The 2019 ALS User Meeting Awards were presented on Wednesday, October 2, 2019.
The David A. Shirley Award for Outstanding Scientific Achievement at the ALS went to Padraic Shafer, “for unveiling the nature of chiral quantum materials through the innovative use of x-ray scattering at the Advanced Light Source.” Read more…
David Shirley was a Professor of Chemistry at UC Berkeley and Director of LBNL from 1980 to 1989, and was instrumental in having the Advanced Light Source built. He is now retired from the lab.
The Klaus Halbach Award for Innovative Instrumentation at the ALS was awarded to Nobumichi Tamura, “for the development of software for analysis of microdiffraction data, which has been critical to the success of science programs at facilities around the world.”
Klaus Halbach was a senior staff scientist at LBNL who pioneered the development of undulators using permanent magnets, and other innovations in accelerator physics. Even though he retired from LBNL in 1991, he remained active in lab projects and student training until his death in 2000.
The Tim Renner User Services Award for Outstanding Support to the ALS User Communitywas awarded to Hans Bechtel, “for his dedication to user success, exemplified in the scientific and technical support he provides at the IR beamlines and compassion and inclusion he embodies in every interaction.”

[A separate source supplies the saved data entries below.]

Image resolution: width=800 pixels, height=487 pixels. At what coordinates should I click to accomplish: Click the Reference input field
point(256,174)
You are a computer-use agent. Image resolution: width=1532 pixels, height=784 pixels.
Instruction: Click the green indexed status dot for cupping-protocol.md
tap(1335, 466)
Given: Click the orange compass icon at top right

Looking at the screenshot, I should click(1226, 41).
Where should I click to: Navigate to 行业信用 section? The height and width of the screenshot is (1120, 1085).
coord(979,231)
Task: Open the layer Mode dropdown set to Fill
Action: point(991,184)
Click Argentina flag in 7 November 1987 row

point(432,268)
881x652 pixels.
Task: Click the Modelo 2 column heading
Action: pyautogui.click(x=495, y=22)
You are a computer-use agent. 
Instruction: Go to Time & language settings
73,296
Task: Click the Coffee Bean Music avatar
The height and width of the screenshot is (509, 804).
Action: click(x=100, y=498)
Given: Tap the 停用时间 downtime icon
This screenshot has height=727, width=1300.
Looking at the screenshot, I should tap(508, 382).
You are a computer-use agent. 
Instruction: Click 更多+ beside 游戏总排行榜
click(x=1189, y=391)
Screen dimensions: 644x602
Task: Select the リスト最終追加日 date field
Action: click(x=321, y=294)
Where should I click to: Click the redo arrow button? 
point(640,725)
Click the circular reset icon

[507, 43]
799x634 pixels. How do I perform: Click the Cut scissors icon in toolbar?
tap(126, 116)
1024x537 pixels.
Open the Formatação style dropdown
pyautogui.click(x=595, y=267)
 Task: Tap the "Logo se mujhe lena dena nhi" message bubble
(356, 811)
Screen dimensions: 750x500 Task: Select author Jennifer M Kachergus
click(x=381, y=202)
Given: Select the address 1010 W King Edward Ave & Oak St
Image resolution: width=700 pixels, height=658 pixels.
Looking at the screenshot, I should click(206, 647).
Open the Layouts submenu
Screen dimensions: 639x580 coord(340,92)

Tim Renner was a beamline scientist at the ALS who died at an early age, and who during his career touched everyone that knew him with his caring attitude to others and his larger-than-life personality. This award recognizes the services of others across the ALS organization who, like Tim, have made outstanding contributions to the ALS User Community.
The Neville Smith Student Poster Award, First Prize, went to Shambhavi Pratap for the poster, “Understanding the crystallization of solution processed alloys of hybrid perovskites by multimodal characterization.”
Second Prize: Michael Ziebel, “Evaluating Charge Transport and Redox Activity in Conductive Metal–Organic Frameworks.”
Third Prize: Sam Schickler, “Using Machine Learning Segmentation in 4D MicroCT Analysis of Spacecraft Heat Shield Materials Under Atmospheric Entry Conditions” and Bibek Samanta, “Piecing a photochemical puzzle: Photodissociation of Pyruvic Acid.”
Neville Smith was the Scientific Director for the ALS from 1994 until his death in 2006. He was known not only for his scientific expertise, particularly in photoemission spectroscopy, but also for his wicked wit. As a great supporter of young scientists, his contribution is acknowledged by the naming of the Student Poster Award in his honor, beginning in 2014.